Konfirmandenarbeit in Pandemiezeiten
14 Konfirmandinnen und Konfirmanden sowie die Teamer Annika, Celina, Erik und Lucas absolvierten am vergangenen Samstag (22.01.2022) einen Actionbound in der Wiesbadener Innenstadt. Dabei handelt es sich um einen smartphonegestützten Stadtrundgang, der zu ausgewählten Orten führt, an denen Fragen beantwortet und Aufgaben absolviert werden müssen. Er wurde entworfen von Susanne Claußen, die als Bildungsreferentin und Leiterin der Ev. Stadtakademie für das Ev. Dekanat Wiesbaden tätig ist.
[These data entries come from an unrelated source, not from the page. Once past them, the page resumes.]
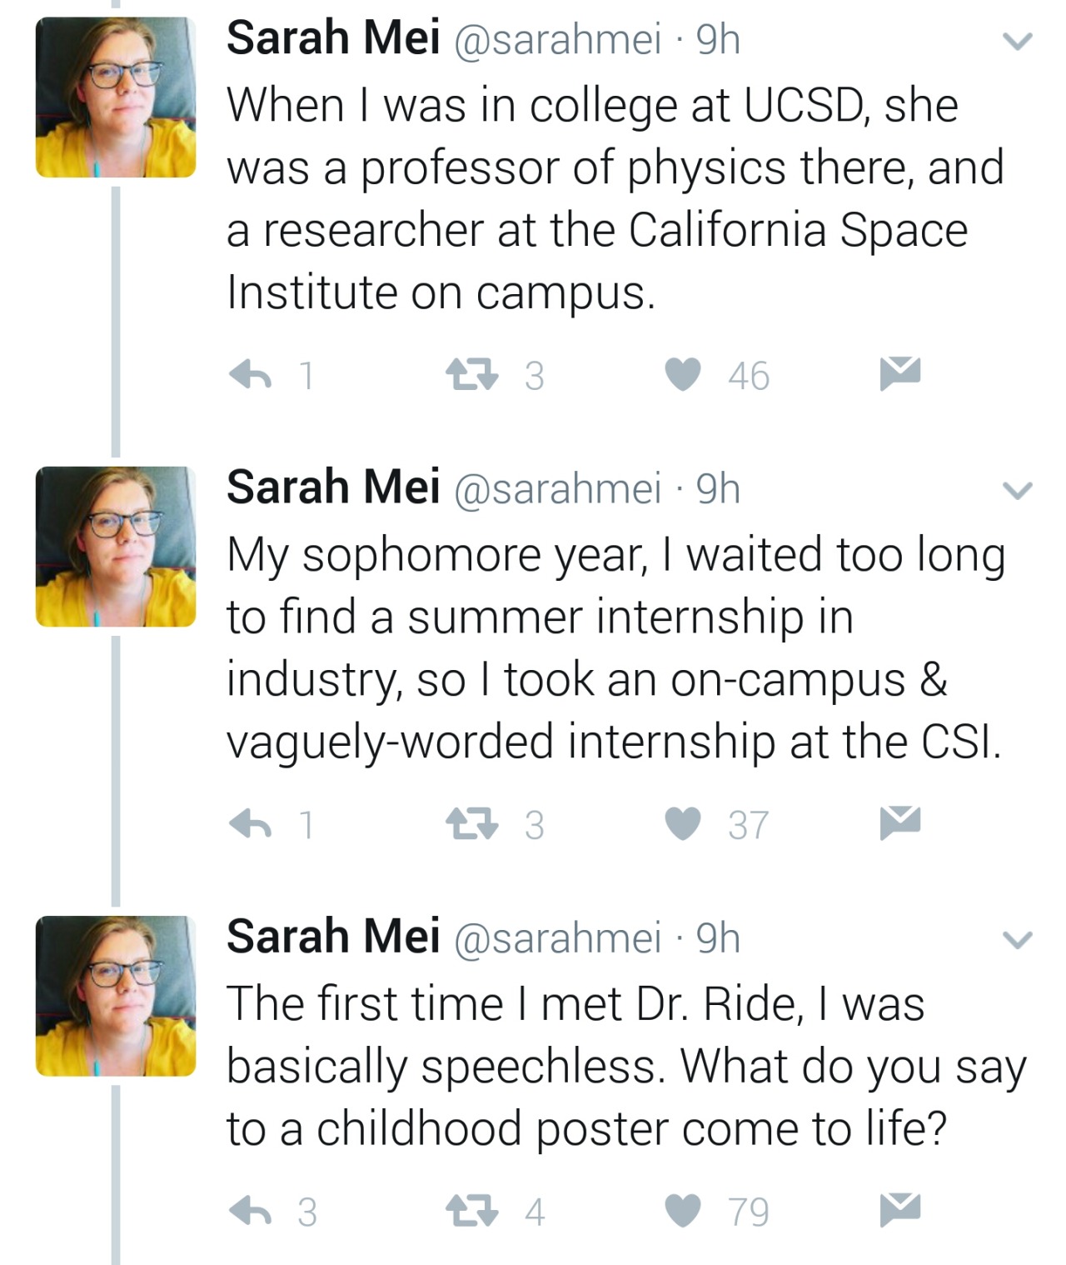This screenshot has width=1066, height=1265.
Task: Retweet the Dr. Ride tweet
Action: point(472,1211)
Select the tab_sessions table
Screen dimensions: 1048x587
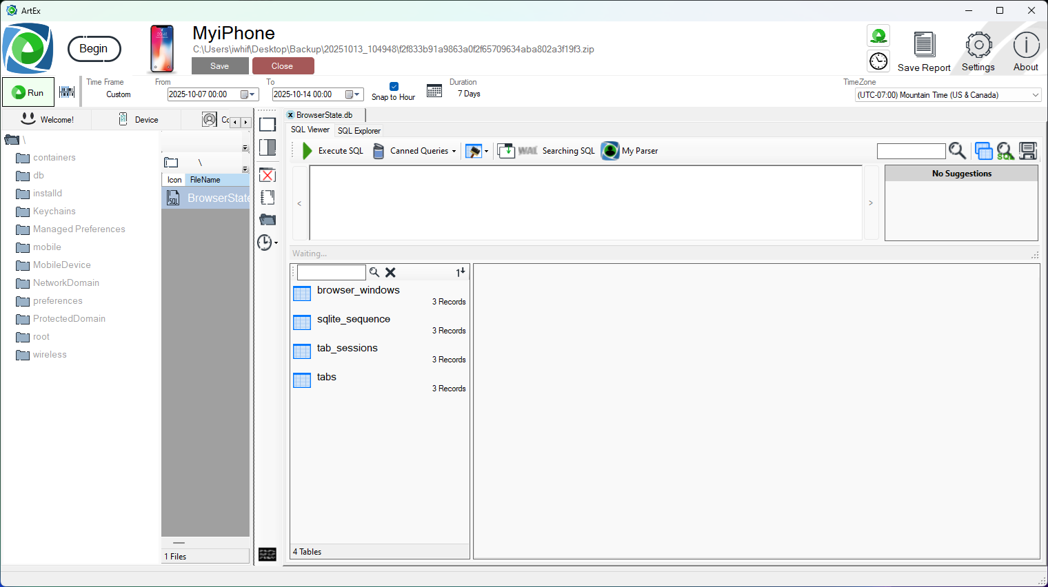pos(347,349)
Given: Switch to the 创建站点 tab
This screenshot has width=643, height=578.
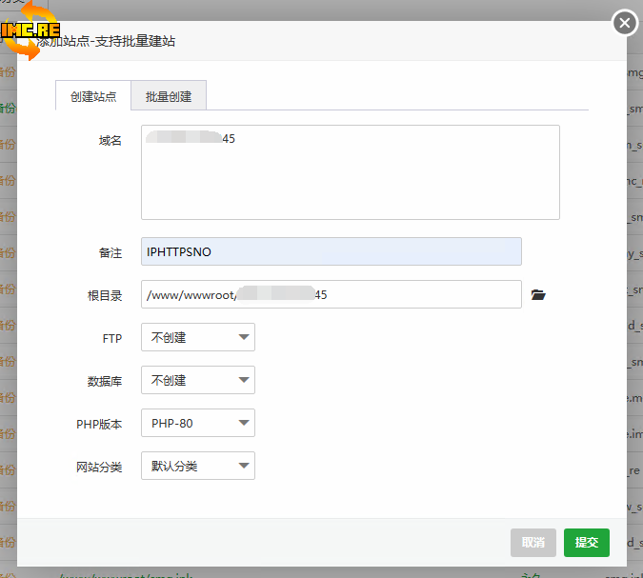Looking at the screenshot, I should click(x=93, y=96).
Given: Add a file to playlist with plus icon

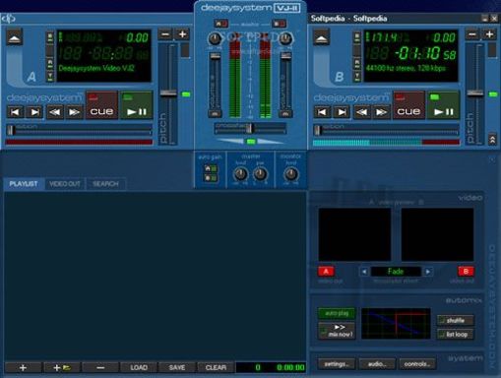Looking at the screenshot, I should pos(23,367).
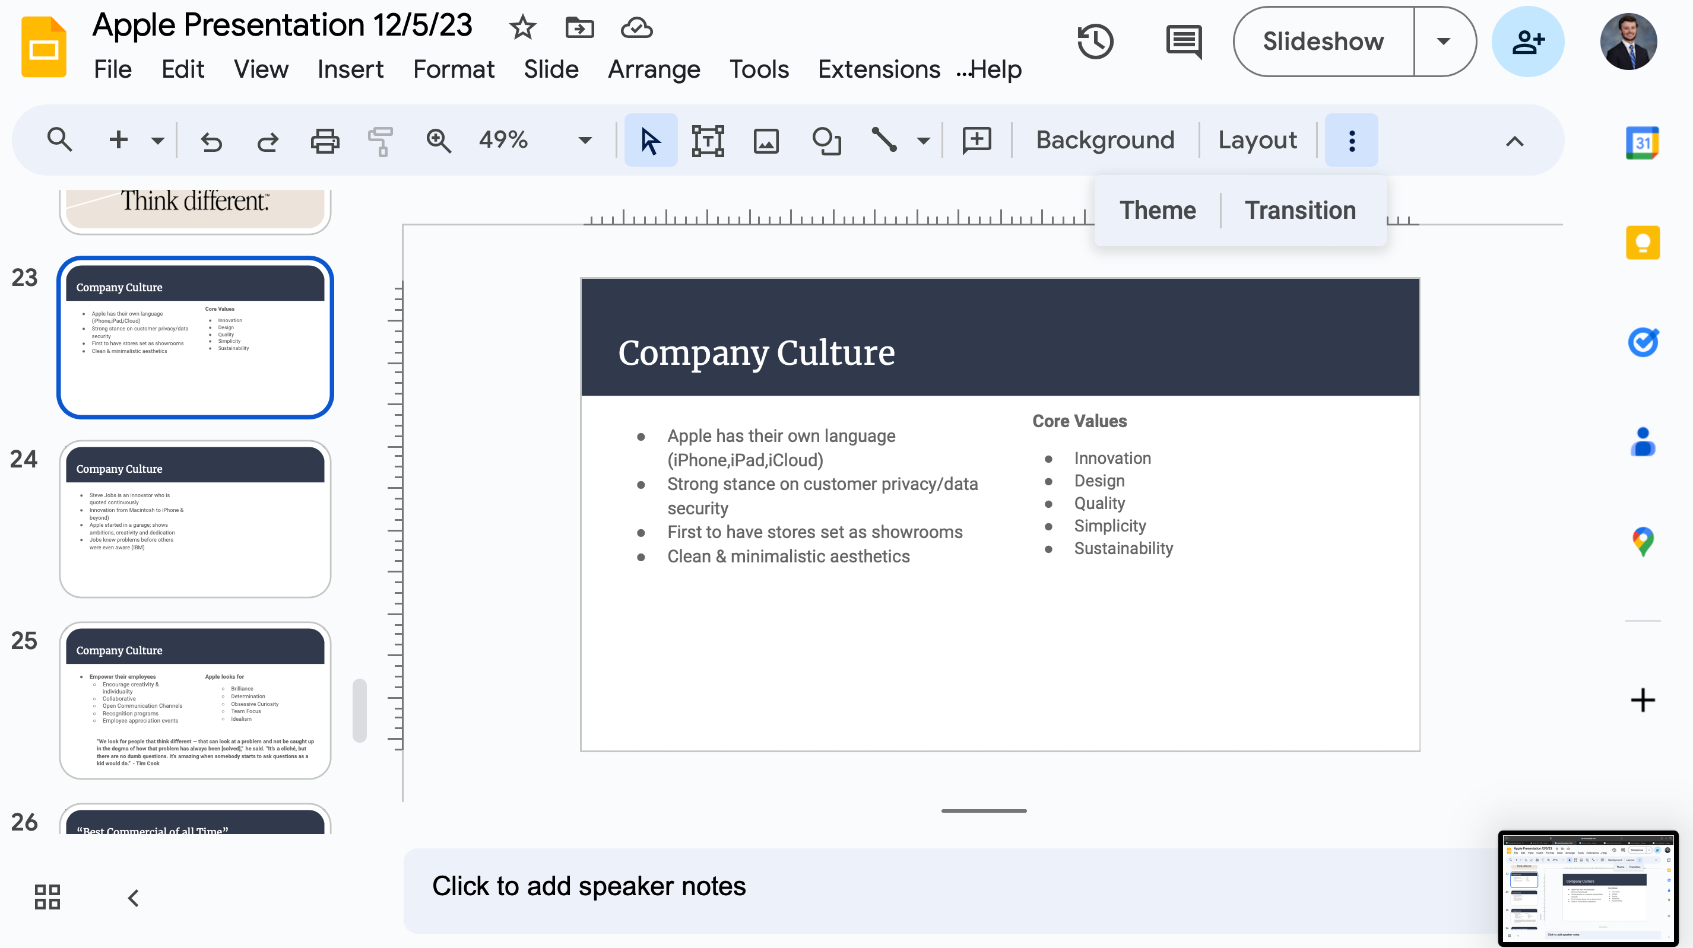Select slide 24 thumbnail
Screen dimensions: 1693x948
195,521

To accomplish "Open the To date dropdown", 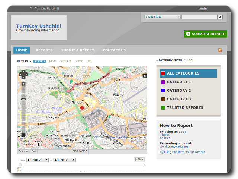I will point(64,160).
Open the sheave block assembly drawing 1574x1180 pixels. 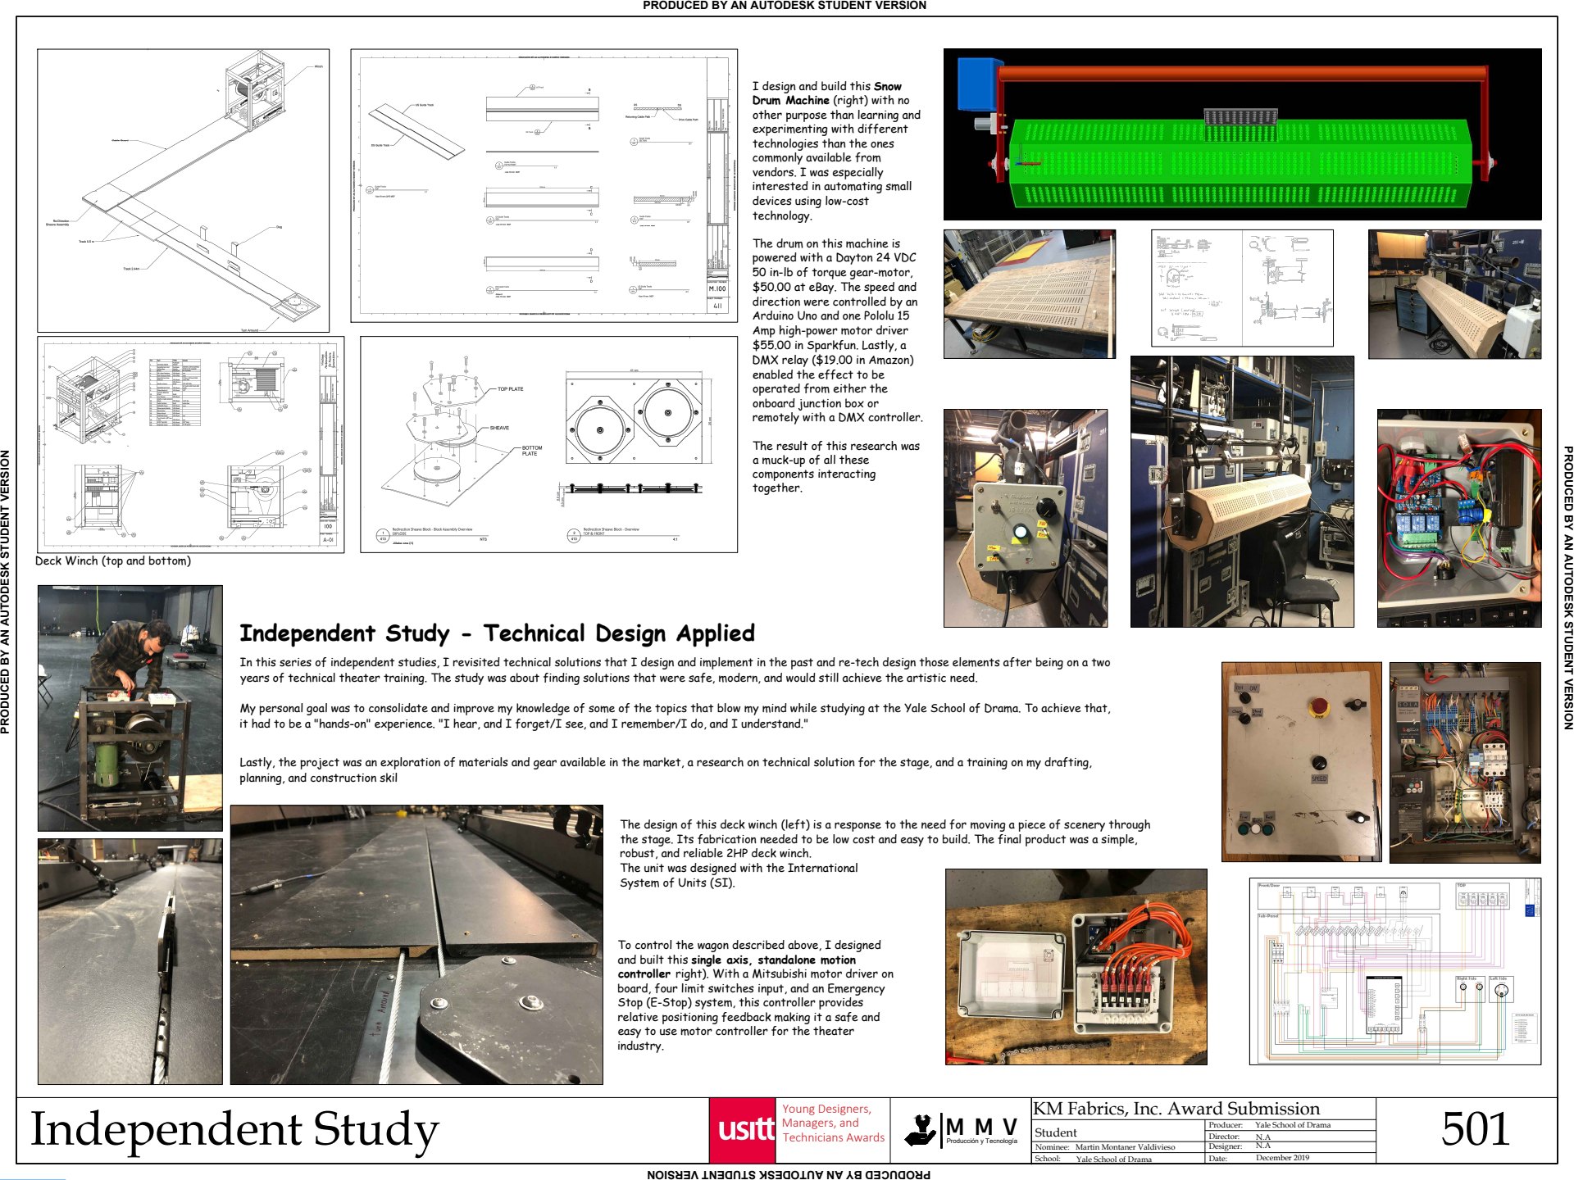click(548, 444)
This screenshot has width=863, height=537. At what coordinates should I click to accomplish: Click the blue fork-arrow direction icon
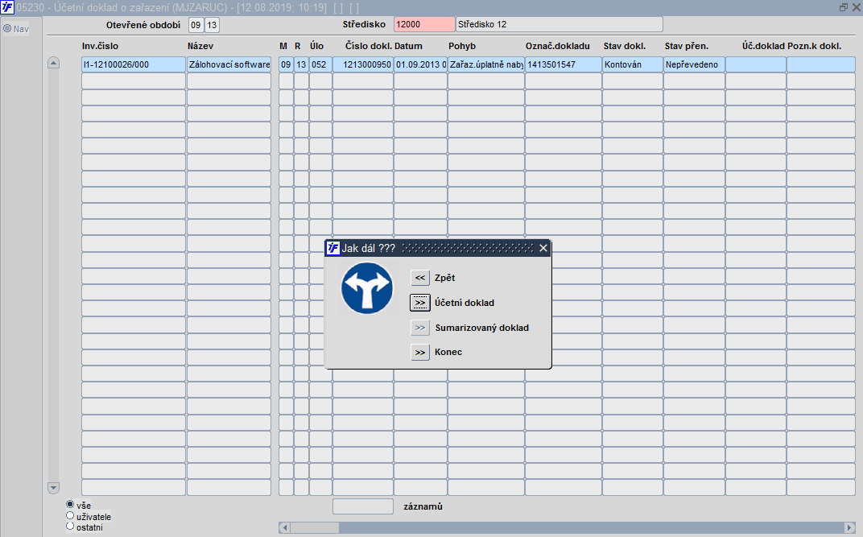[367, 288]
Der Rundgang, der an der Ringkirche begann, führte über den Platz der deutschen Einheit, auf dem 2018 im Rahmen der Wiesbadener Biennale eine goldfarbene, fast 4 m hohe Statue des türkischen Ministerpräsidenten R. T. Erdogan aufgestellt wurde, die nach tumultartigen Szenen von Polizei und Feuerwehr nachts vorzeitig abtransportiert wurde. Von dort ging es entlang der Schwalbacher Straße zur Gedenkstätte der alten Synagoge am Michelsberg. Hier erfuhren die Jugendlichen etwas über den schrittweisen Raub aller Rechte der jüdischen Bevölkerung während des Nationalsozialismus sowie über die ehemalige Synagoge, die am 9./10. November 1938 in Brand gesteckt wurde. Vorbei an der altkatholischen Friedenskirche mit zahlreichen Informationen zur Religionsfreiheit führte der Weg zur ehemaligen Kinderbewahranstalt, in der Waisenkinder und Kinder, um die sich niemand kümmern konnte, lebten. Hier erfuhren die Jugendlichen Wissenswertes zum Thema „Kinderrechte“. Um kirchlichen Widerstand im Nationalsozialismus und um das Verhältnis von Kirche und Staat ging es an der Bergkirche, deren Pfarrer wichtige Vertreter der Bekennenden Kirche waren und damit im Gegensatz zu den Machthabern ihrer Zeit standen. Nach einem Abstecher in die Kapellenstraße mit ihren prächtigen Villen machten die Konfirmand*innen an der Hessischen Landeszentrale für politische Bildung halt, bevor sie nach rund 90 Minuten an ihrem Ziel, der Wiesbadener Marktkirche, ankamen. Dort begegneten sie wieder Wilhelm dem Schweiger, mit dem sie an der Ringkirche begonnen hatten. An dem Standort, an dem heute ein Denkmal von ihm steht, hatten 1848 die Bemühungen um Demokratie ihren ersten Höhepunkt.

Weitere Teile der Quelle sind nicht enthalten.